It has primarily concerned -
- regulation
of behaviour on the road, eg restrictions on speed and
driving while intoxicated
- regulation
of what/who gets onto the road, eg supervision of vehicle
manufacturers, restrictions on the carriage of dangerous
goods, licensing of drivers
- road
construction and maintenance, including compulsory purchase
for highway development and regimes restricting billboards
- corollaries
such as use of driver
licencing as a de facto national identity card
Perspectives are provided by Robert Caro's The Power
Broker: Robert Moses and the Fall of New York (New
York: Random 1974), Nicholas Papayanis's Horse-Drawn
Cabs and Omnibuses in Paris: The Idea of Circulation and
the Business of Public Transit (Baton Rouge: Louisiana
State Uni Press 1996), Graham Hodges' Taxi! A Social
History of the New York City Cabdriver (Baltimore:
Johns Hopkins Uni Press 2007), Peter Norton's Fighting
Traffic: The Dawn of the Motor Age in the American City
(Cambridge: MIT Press 2008), Biju Mathew's Taxi! Class
and Capitalism in New York City (New York: New Press
2005) and Sally Clarke's Trust and Power: Consumers,
the Modern Corporation, and the Making of the United States
Automobile Market (Cambridge: Cambridge Uni Press
2007).
Tim Blanning's The Pursuit of Glory: Europe 1648-1815
(New York: Viking 2007) notes that improved roads and
hence vastly increased traffic in early modern Europe
had an unanticipated consequence - highwaymen - with the
18th century 'gentlemen of the road' becoming figures
of romance on the basis that improved roads provided them
with more people who could be required to 'stand and deliver'.

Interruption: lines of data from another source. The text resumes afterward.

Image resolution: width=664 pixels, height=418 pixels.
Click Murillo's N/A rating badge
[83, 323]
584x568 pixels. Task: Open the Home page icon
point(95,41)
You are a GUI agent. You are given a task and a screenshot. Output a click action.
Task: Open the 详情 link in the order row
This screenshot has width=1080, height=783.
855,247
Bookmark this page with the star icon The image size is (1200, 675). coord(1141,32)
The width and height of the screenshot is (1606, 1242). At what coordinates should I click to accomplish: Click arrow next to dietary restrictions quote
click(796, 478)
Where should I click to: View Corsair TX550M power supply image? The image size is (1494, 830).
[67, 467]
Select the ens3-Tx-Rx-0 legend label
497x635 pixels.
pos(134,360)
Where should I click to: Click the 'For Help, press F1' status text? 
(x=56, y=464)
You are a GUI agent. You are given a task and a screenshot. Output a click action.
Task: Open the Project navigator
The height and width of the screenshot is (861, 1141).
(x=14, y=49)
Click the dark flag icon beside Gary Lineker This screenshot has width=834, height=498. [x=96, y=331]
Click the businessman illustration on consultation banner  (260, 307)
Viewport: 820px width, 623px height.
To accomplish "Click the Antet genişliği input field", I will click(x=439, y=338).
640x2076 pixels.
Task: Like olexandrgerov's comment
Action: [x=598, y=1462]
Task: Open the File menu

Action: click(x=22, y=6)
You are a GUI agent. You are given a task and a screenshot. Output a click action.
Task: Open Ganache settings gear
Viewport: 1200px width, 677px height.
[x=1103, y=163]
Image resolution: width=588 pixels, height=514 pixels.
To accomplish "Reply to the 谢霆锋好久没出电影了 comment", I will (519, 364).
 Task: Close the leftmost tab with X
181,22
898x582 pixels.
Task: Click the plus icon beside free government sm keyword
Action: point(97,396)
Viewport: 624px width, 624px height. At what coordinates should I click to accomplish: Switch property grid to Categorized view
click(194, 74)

highways as a paradigm for the net
Glib characterisations about information super-highways
(or goat tracks) aside, are highways a useful paradigm
for understanding the net?
Proponents of the paradigm point to -
- the
differentiation between the infrastructure (concrete
and tar, fibre and switches) and the application layer
(the traffic - and rules for traffic - made possible
by that infrastructure)
- the
role of government in providing or licensing construction
and operation of that infrastructure
- the
autonomy enjoyed by users of the infrastructure and
the diversity of uses (from taking the family dog for
a picnic, to delivering a bride to the synagogue or
widgets to the factory or cash to the ATM)
- questions
about the meaningfulness of characterisations of 'community'
- can we usefully talk about a community of drivers
(and passengers) and a community of internet users
- the
interaction of civil and criminal law, including speed
limits, seatbelt provisions, vehicle certification,
restrictions on the carriage of dangerous goods and
punishment for drink driving or other offences
- the
significance of standards in shaping infrastructure
and patterns of use
- disagreement
about divides and the shape of access, with for example
rollout of infrastructure to locations where traffic
is unlikely to justify investment and questions about
economic exclusion
- highways
and the net as embodiments of national pride and anxiety
- disorders
such as road rage, web rage, drive by shootings and
the "great Australian ugliness" in the form
of billboards (or spam)
- punditry
about time, with for
example claims that the "average US citizen"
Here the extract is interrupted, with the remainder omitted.